Editing for Grammarphobes 2.0: Single Quotation Marks Within Double Quotes: Where Does the Period Go?


Every Wednesday, Editing for Grammarphobes 2.0 features handy tips to enhance all of our writing, from daily emails to articles to books. After all, everyone needs to write, right?

I received an email from Leah Rae with a question about punctuation in relation to closing quotation marks. 

My question is punctuation. I know how to use double quotes. Period, then last quotation mark. But when you have a word or two in single quotes, does the same hold true? Looks wrong not to have period outside last single quote. Thanks.

Leah Rae, thanks for your email. It can get a little confusing, especially if you read British novels, which have their own quotation mark rules that aren’t similar to American English. We’re lucky with this one because, for once, the Chicago Manual of Style and the Associated Press Stylebook both use the same rule.

Periods and commas should always be within quotation marks, regardless of whether they are used within single or double quotes.

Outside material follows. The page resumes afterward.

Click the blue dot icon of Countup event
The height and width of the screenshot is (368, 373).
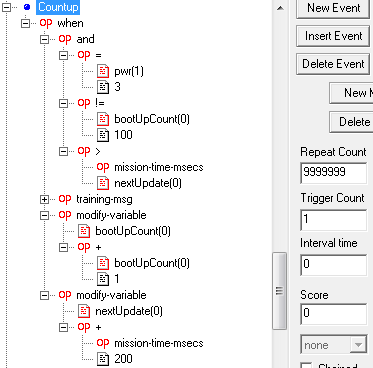(x=27, y=7)
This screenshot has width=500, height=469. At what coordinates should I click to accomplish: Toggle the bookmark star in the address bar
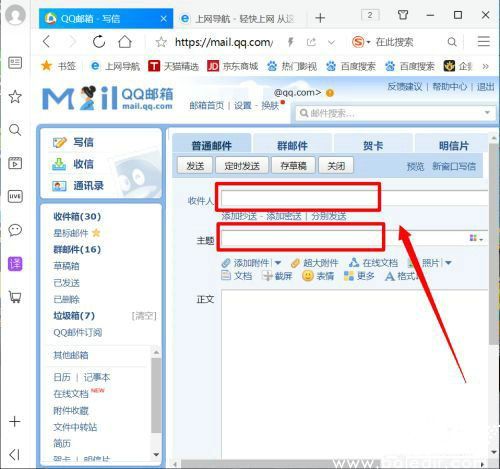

Other punctuation, such as the dash, semi-colon, question mark, and exclamation point, only go within quotation marks when they apply to the quoted matter or were a part of the original quote. Otherwise, they belong outside the closing quotation marks.

Here are some examples.

“I can’t believe it,” she said. “You’ve never seen an episode of ‘The Crown.’”

Which of Shakespeare’s characters said, “All the world’s a stage”?

She said, “He told me, ‘I love you.’”

How can you not know “Burning Down the House”?

Just so you know, British style uses only single quotation marks and only the punctuation that appears in the original material should be included inside those single quotes. However, that said, there are many exceptions to that rule. Periods usually appear within the quotation marks, and double quotes are reserved for quotations within quotations.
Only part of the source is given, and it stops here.